QUOTED PASSAGE>
ThreatStream

Real-time threat intelligence pipeline that ingests security events, streams them through Kafka, detects attack patterns, and displays live threat analytics on a cybersecurity dashboard.

Why This Project Exists

Security operations centers monitor thousands of events per second — failed logins, port scans, suspicious requests. This project demonstrates how to build the backend infrastructure that powers real-time threat detection and visualization, using the same architectural patterns found in production systems at companies like CrowdStrike, Splunk, and Datadog.

TASK INSTRUCTIONS> Rewrite the portion of the ThreatStream description that opens with "Real-time threat intelligence" and closes with "a cybersecurity dashboard.", putting "console" in place of "dashboard".

DATASET EXCERPT>
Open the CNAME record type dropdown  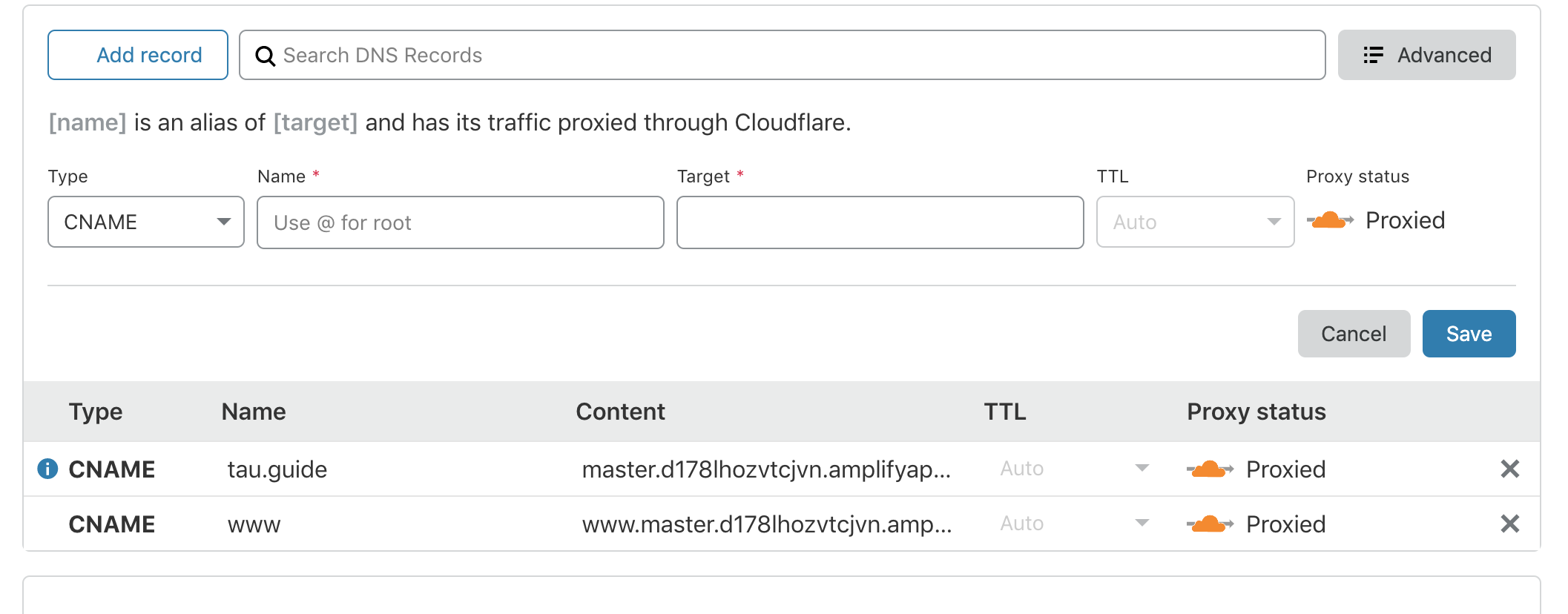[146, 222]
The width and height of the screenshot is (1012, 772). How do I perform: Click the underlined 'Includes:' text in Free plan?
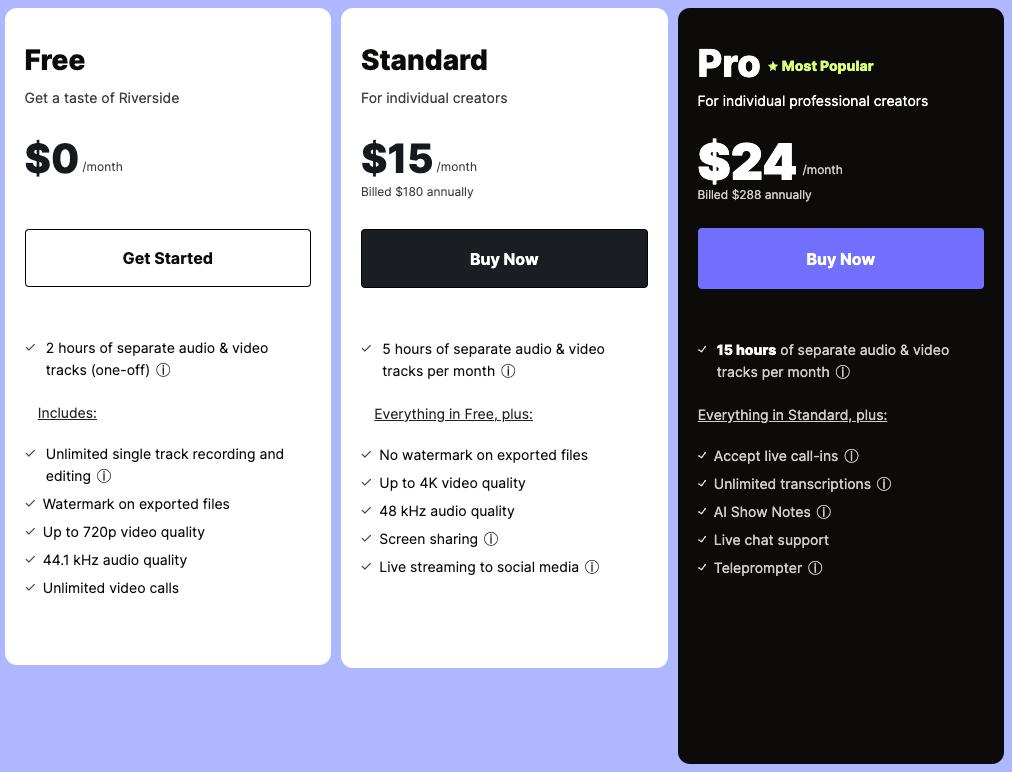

TASK ANSWER>
Real-time threat intelligence pipeline that ingests security events, streams them through Kafka, detects attack patterns, and displays live threat analytics on a cybersecurity console.